## Audio transcription + Speaker diarization

1. Transcribe audio using `faster-whisper`.

2. Speaker diarization using `pyannote-audio`.

3. Combine the results from both steps to create a structured output.

### 1. Importing libraries

In [None]:
import warnings
import justsdk
import pandas as pd
import numpy as np
import torch

from pathlib import Path
from datetime import timedelta
from faster_whisper import WhisperModel
from IPython.display import Audio, display
from pyannote.audio import Pipeline
from typing import Optional
from _constants import HF_TOKEN, SAMPLE_DIR, MODEL_DIR
from pyannote.audio.pipelines.utils.hook import ProgressHook

### 2. Configurations

In [None]:
warnings.filterwarnings("ignore")

TARGET_SAMPLE = "project-proposal.mp3"

WHISPER_MODEL = "base"

WHISPER_CONFIG = {
    "model_size": WHISPER_MODEL,
    "device": "cpu",
    "compute_type": "int8",
    "num_workers": 2,
    "download_root": str(MODEL_DIR / f"whisper-{WHISPER_MODEL}"),
}

AUDIO_CONFIG = {
    "language": "en",
    "task": "transcribe",
    "beam_size": 5,  # Paths searches during decoding
    "best_of": 5,
    "patience": 1,
    "length_penalty": 1,
    "temperature": [0.0, 0.2, 0.4, 0.6, 0.8, 1.0],  # Temperature fallback
    "compression_ratio_threshold": 2.4,  # Reject if text is too repetitive
    "log_prob_threshold": -1.0,  # Threshold for confidence levels
    "no_speech_threshold": 0.6,  # Threshold for non-speech detection
    "word_timestamps": True,  # Generate word-level timestamps
    "vad_filter": True,  # Skip silent parts
    "vad_parameters": {
        "threshold": 0.5,
        "min_speech_duration_ms": 250,
        "max_speech_duration_s": float("inf"),
        "min_silence_duration_ms": 2000,
        "speech_pad_ms": 400,
    },
}

DIARIZATION_CONFIG = {
    "num_speakers": None,
    "min_speakers": None,
    "max_speakers": None,
    "segmentation_onset": 0.5,  # XXX: Learn more about this threshold
    "clustering": {  # XXX: Learn more about clustering options
        "method": "centroid",
        "min_cluster_size": 15,
        "threshold": 0.7,
    },
}

### 3. Helper: General

In [None]:
def format_timestamp(seconds: float) -> str:
    """Convert seconds to `HH:MM:SS.mm` format."""
    if seconds < 0:
        return "00:00:00.00"
    td = timedelta(seconds=seconds)
    hours = int(td.total_seconds() // 3600)
    minutes = int((td.total_seconds() % 3600) // 60)
    seconds = td.total_seconds() % 60
    return f"{hours:02d}:{minutes:02d}:{seconds:05.2f}"

### 4. Get sample files

In [None]:
def get_sample_files() -> dict:
    sample_ext = [".mp3", ".mp4"]
    sample_dirs = ["audio", "video"]

    samples = [
        sample
        for sample_dir in sample_dirs
        for ext in sample_ext
        for sample in (SAMPLE_DIR / sample_dir).glob(f"*{ext}")
    ]

    samples_dict = {}
    for sample in samples:
        size_mb = sample.stat().st_size / (1024 * 1024)
        samples_dict[sample.name] = {
            "path": sample,
            "size_mb": size_mb,
        }

    return samples_dict


sample_input = get_sample_files()
justsdk.print_info("Sample files found:")
for name, info in sample_input.items():
    print(f"  {name} ({info['size_mb']:.2f} MB): {info['path']}")

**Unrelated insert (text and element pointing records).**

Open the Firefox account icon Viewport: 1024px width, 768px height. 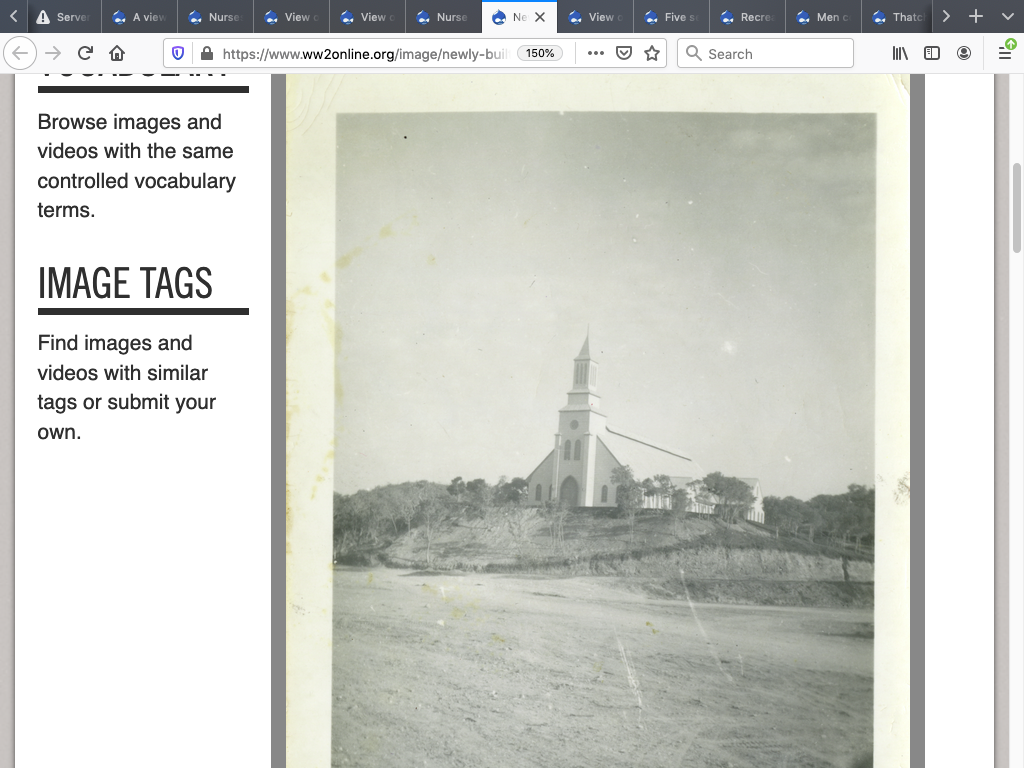click(x=964, y=53)

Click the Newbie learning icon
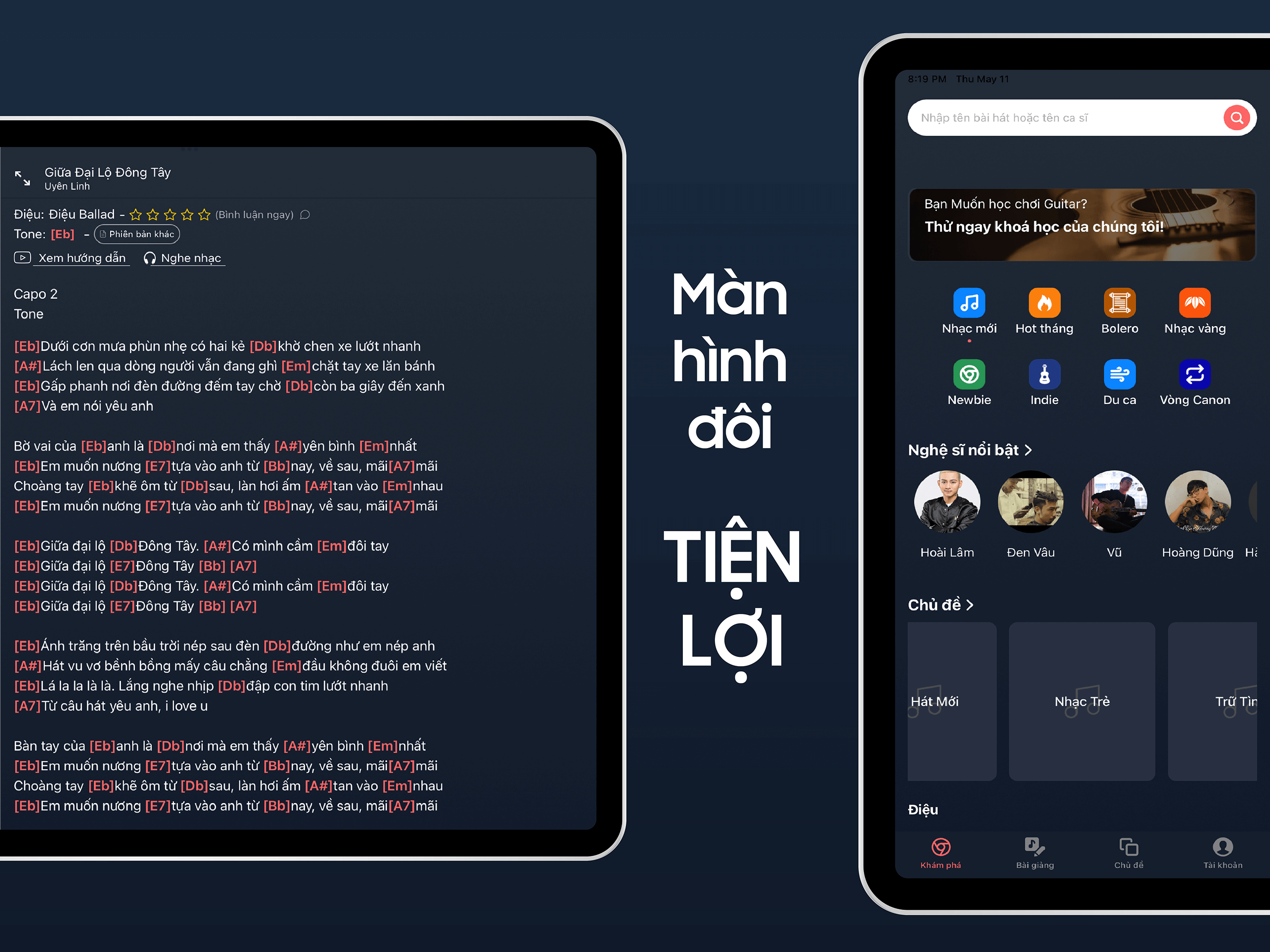point(968,375)
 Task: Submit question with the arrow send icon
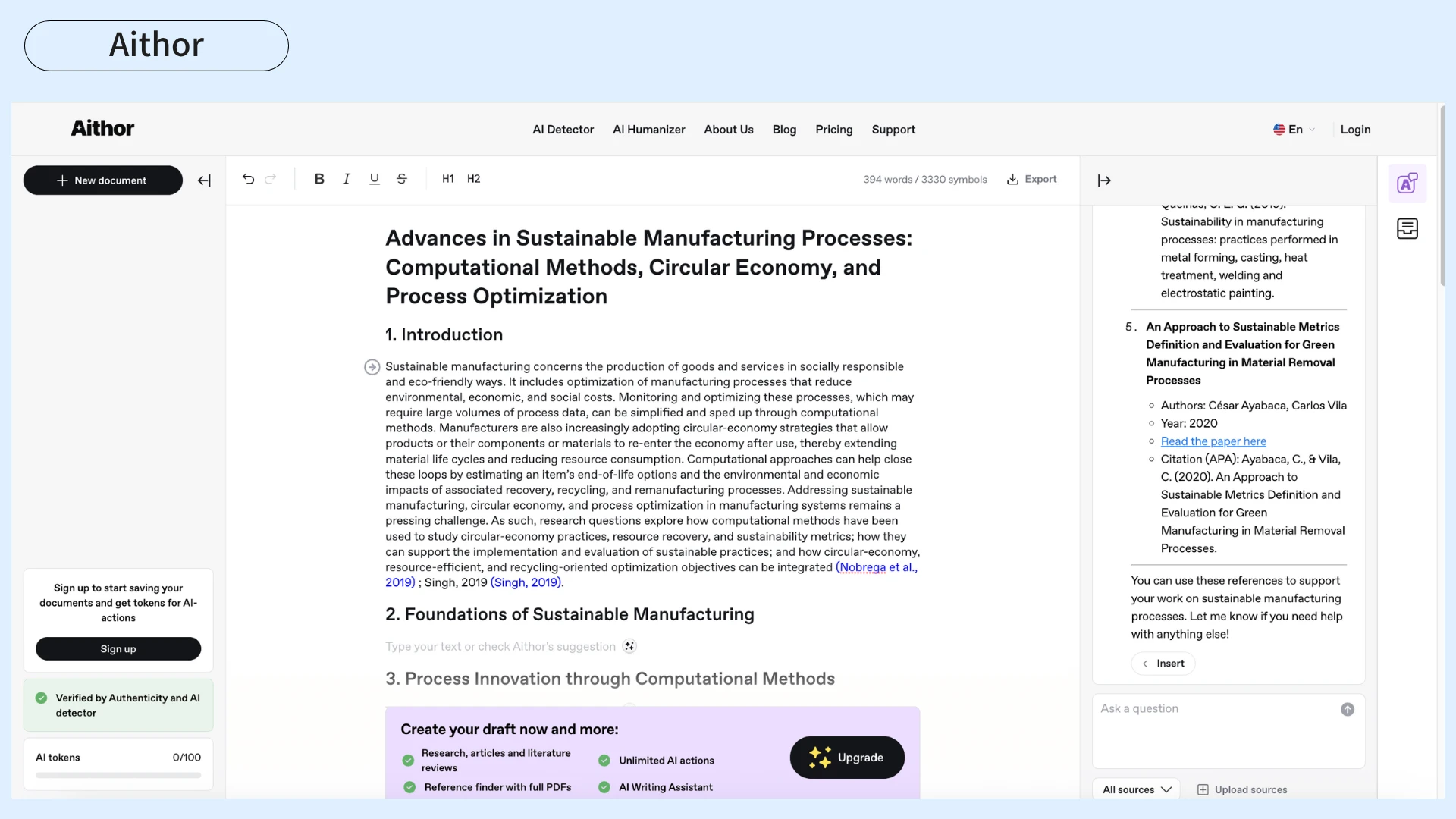(1348, 709)
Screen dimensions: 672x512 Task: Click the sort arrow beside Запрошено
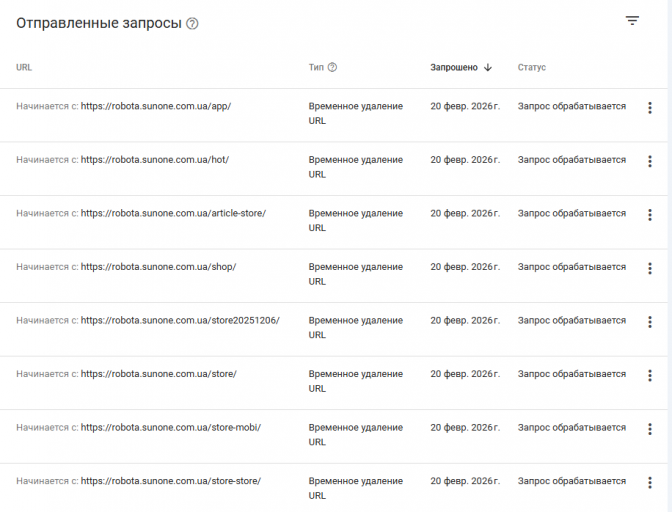click(x=488, y=68)
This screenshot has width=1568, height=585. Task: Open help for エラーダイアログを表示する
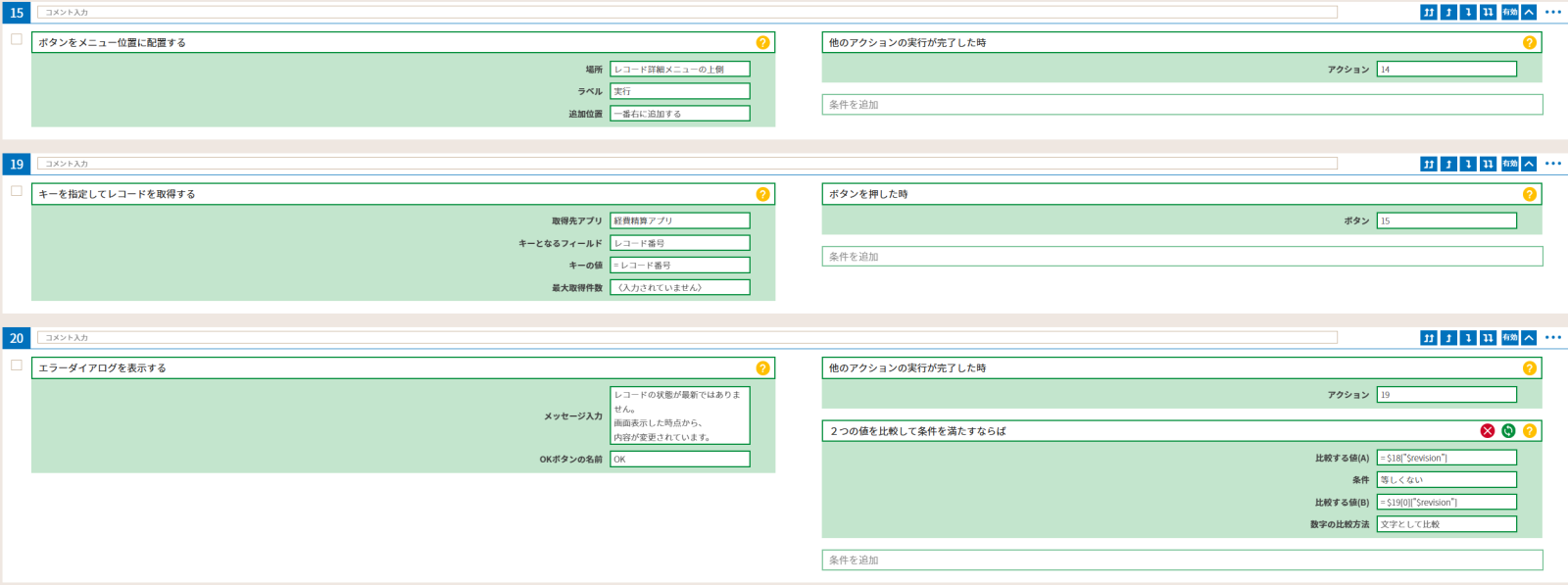pyautogui.click(x=762, y=368)

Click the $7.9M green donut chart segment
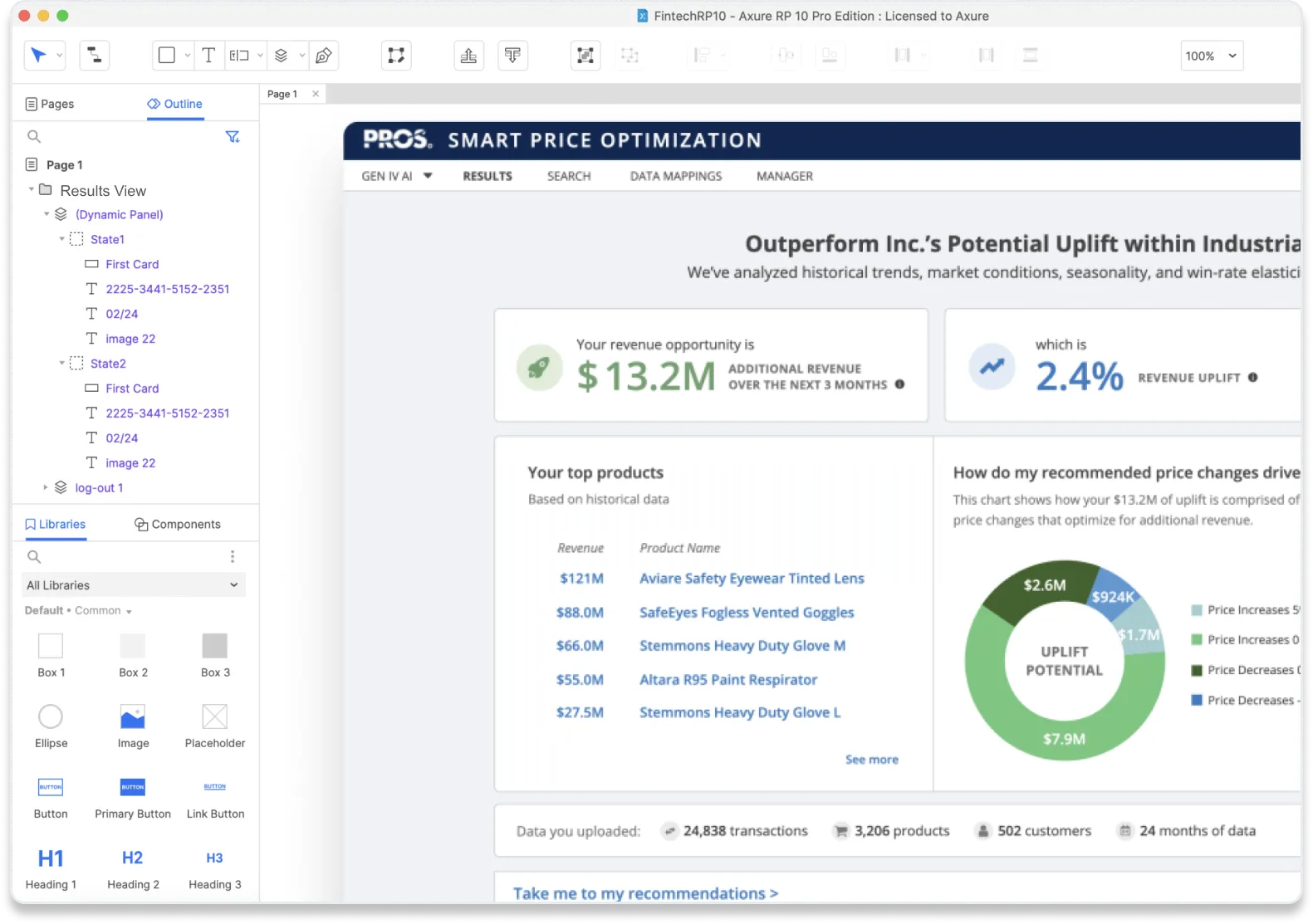pyautogui.click(x=1064, y=739)
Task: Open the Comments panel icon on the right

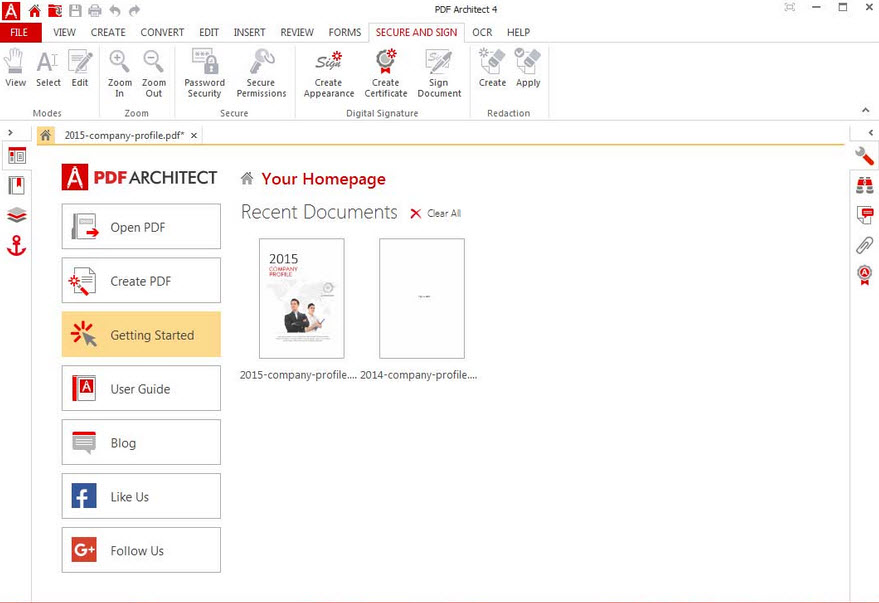Action: [x=864, y=214]
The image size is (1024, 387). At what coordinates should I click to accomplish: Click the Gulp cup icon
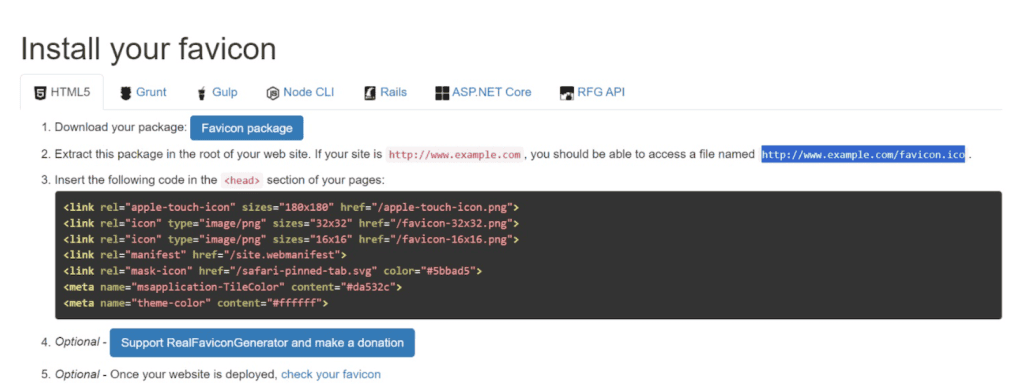tap(201, 93)
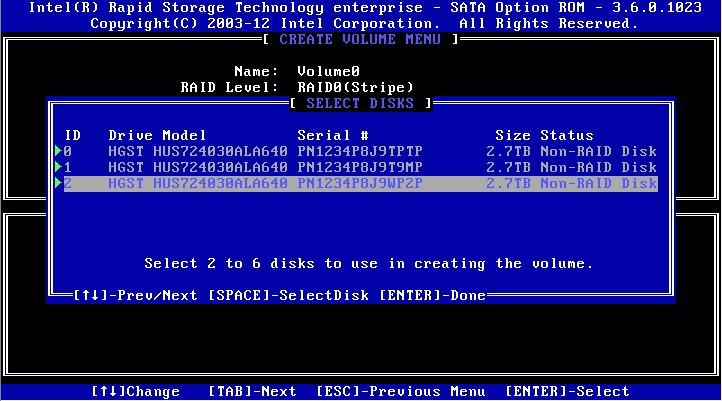Image resolution: width=722 pixels, height=401 pixels.
Task: Open the RAID0(Stripe) RAID Level option
Action: 355,87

### 5. Init `faster-whisper`

In [None]:
try:
    whisper_model = WhisperModel(
        model_size_or_path=WHISPER_CONFIG["model_size"],
        device=WHISPER_CONFIG["device"],
        compute_type=WHISPER_CONFIG["compute_type"],
        num_workers=WHISPER_CONFIG["num_workers"],
        download_root=WHISPER_CONFIG["download_root"],
    )
    justsdk.print_success("Loaded Whisper model.")
except Exception as e:
    justsdk.print_error(f"Failed to load Whisper model: {e}")

### 6. Helper: Transcription

In [None]:
def transcribe_audio(audio_path: Path, model: WhisperModel, config: dict) -> dict:
    try:
        segments_generator, info = model.transcribe(str(audio_path), **config)
        segments = list(segments_generator)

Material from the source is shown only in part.